During this strenuous preliminary period in which he was striving to gather the multiplicity of working threads into his hands, David lived in the bunk trains and mess tents, getting in touch with the various units of the laboring armies, and absorbing the details as a thirsty dog laps water. To his great satisfaction he found his staff largely composed of young men eager to make a record; eager, also, to pledge fealty to a chief who was himself young enough to be still in the process of winning his spurs. Plegg, the first assistant, was the single exception to the youth of the staff. He was a man of middle age, and at their first meeting David was struck with a vague sense of familiarity; an elusive impression that he had somewhere in the memory files a picture of the senior assistant’s weathered face, with its clipped beard, shrewd eyes and thin-lipped mouth about which a half-cynical smile played so often and so easily as to become almost an added feature.
“Have we ever met before, Mr. Plegg?” he had asked, at that first meeting; and the mildly sardonic smile had immediately fallen into broader lines.
“Once, Mr. Vallory; on a fine June morning nearly a year ago. It was in a Pullman sleeper, back in God’s country; and, if I recall it correctly, I told you you would go far if you were not too good.
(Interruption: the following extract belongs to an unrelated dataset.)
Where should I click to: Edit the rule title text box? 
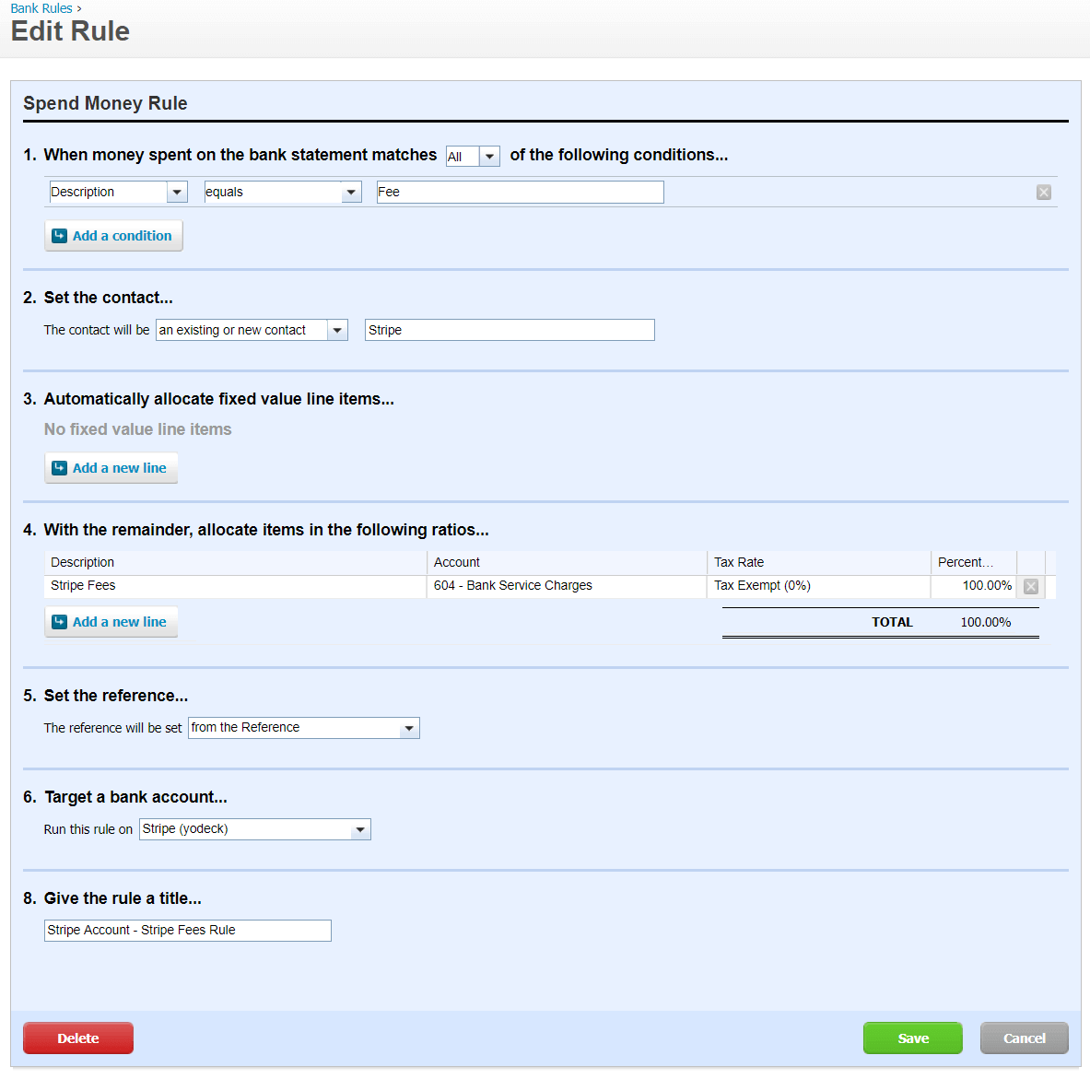coord(187,930)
You are fulfilling my little prophecy very handsomely; and incidentally we are both proving the truth of that old bromide about the extreme narrowness of the world we live in. I’m glad to have you for my chief.”
It was Silas Plegg who did the most toward helping the new chief in the absorbing of the details, and David Vallory early acquired a great and growing respect for the technical gifts of his first assistant. The organization of the engineering staff, and of the rank and file, was fairly geniusful, the hand of a master being evident in every disposition of the huge working army. David weighed and measured, studied and observed; and at the end of the preliminary month was ready to give credit where credit was due.